---- STUDY TEXT

By Hyunsu Yim
SEOUL (Reuters) - North Korean leader Kim Jong Un has called for efforts to tackle the isolated country's falling birth rates, describing the challenge as "everyone's housekeeping", state media KCNA reported on Monday.
Kim made the comments during an event for mothers in Pyongyang on Sunday.
"Preventing a decline in birth rates and good childcare are all of our housekeeping duties we need to handle while working with mothers," Kim said at the event.
The United Nations Population Fund estimates that as of 2023 the fertility rate, or the average number of children being born to a woman in North Korea, stood at 1.8, amid an extended fall in the rate during recent decades.
The fertility rate remains higher than in some of North Korea's neighbours, which have been grappling with a similar downward trend.
South Korea saw its fertility rate drop to a record low of 0.78 last year, while Japan saw its figure drop to 1.26.

--------
---- ENTRIES SHOWN

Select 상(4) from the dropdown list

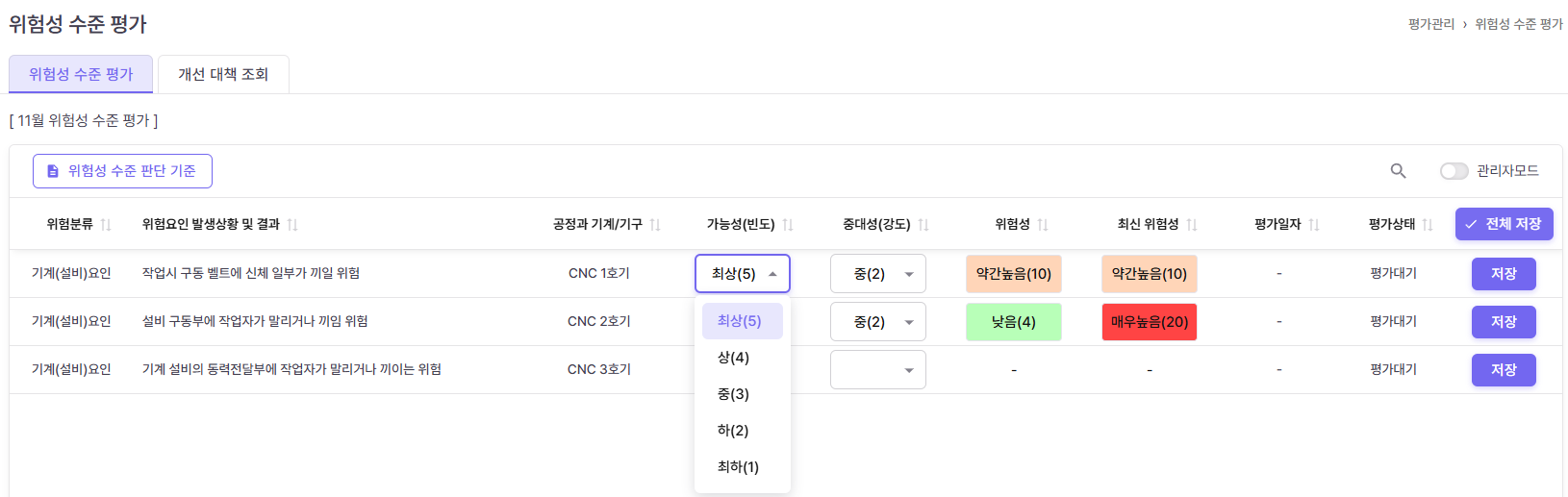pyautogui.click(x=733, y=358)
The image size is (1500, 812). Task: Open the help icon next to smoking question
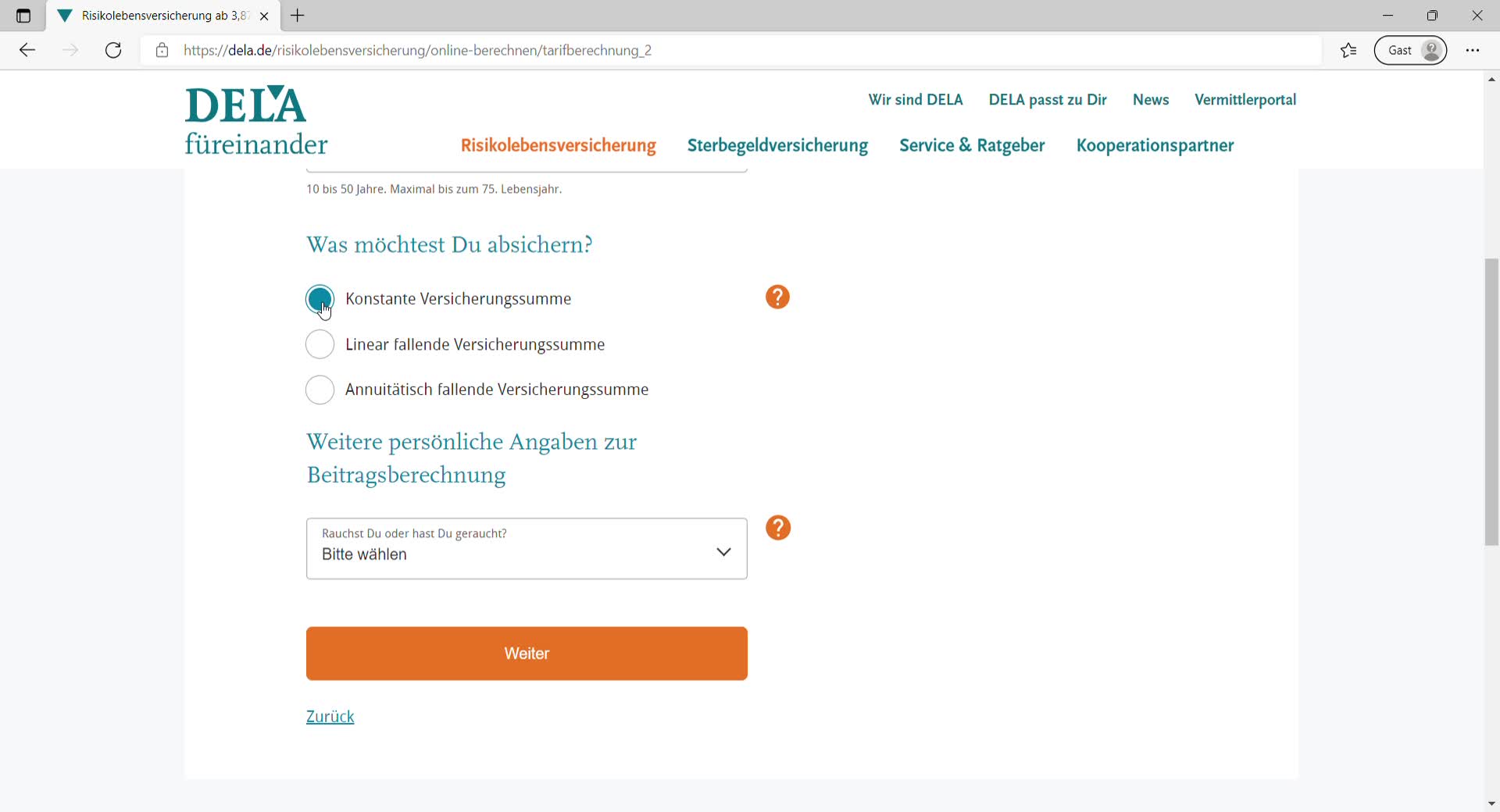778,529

--------
---- ENTRIES SHOWN

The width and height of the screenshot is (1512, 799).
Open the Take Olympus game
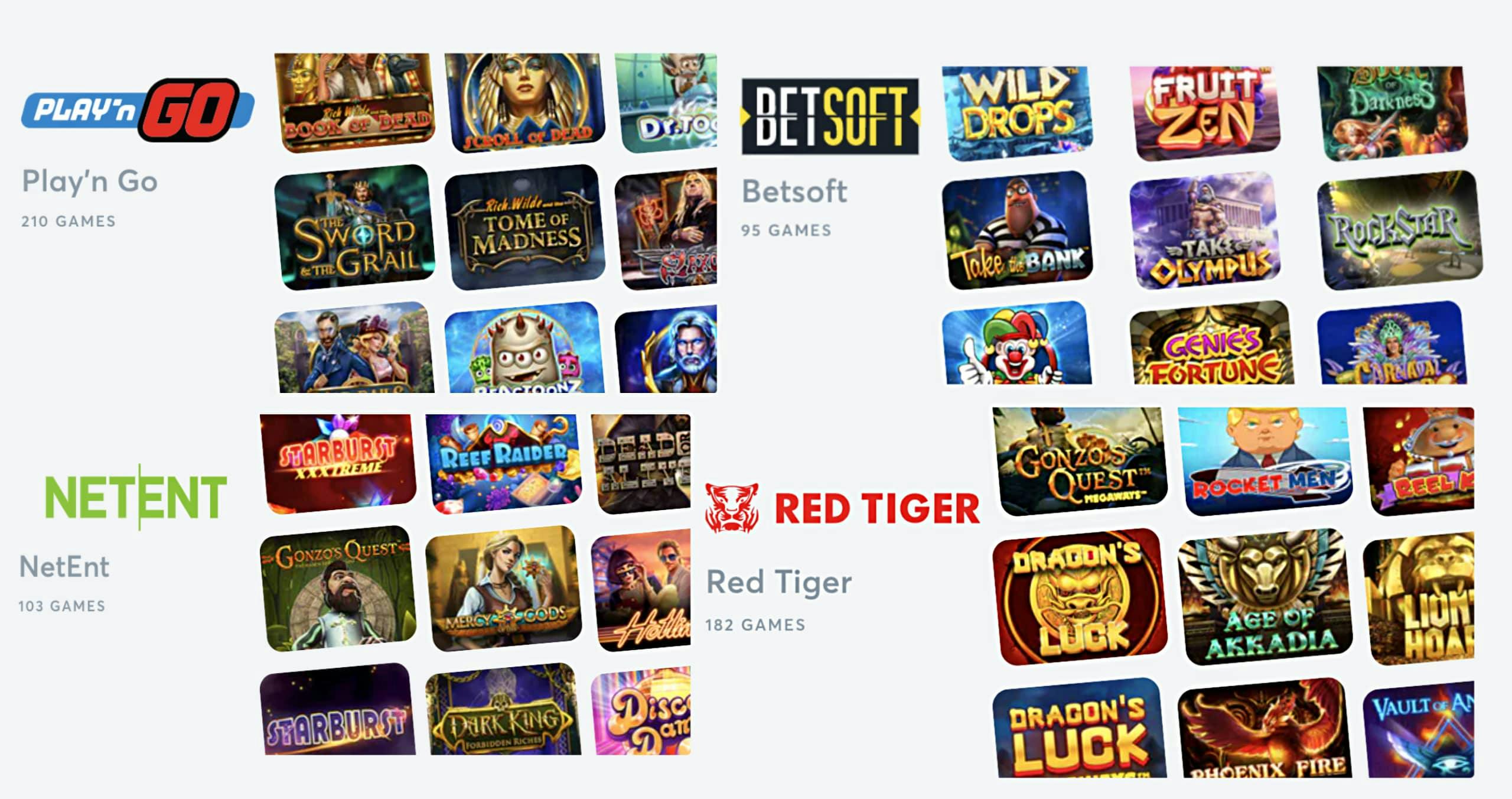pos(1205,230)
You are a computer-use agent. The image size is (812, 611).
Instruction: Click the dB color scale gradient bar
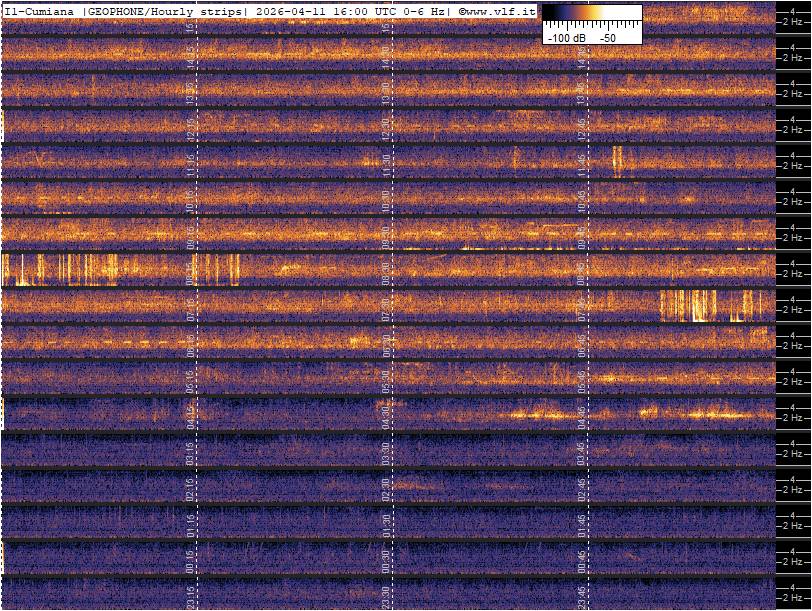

--------

Resume the news report on North Korea's falling birth rates, starting right after its last sentence. You won't need the material for this.

→ TASK ANSWER:
The dwindling birth rates in South Korea have caused a shortage of pediatricians, while one city is hosting matchmaking events to boost birth rates.
North Korea, which has a population of about 25 million people, has in recent decades also had to contend with serious food shortages, including deadly famine in the 1990s, often a result of natural disasters such as floods damaging harvests.
The North Korean leader thanked mothers for their role in strengthening national power.
"I too always think about mothers when I have a hard time dealing with the party and the state's work," Kim said.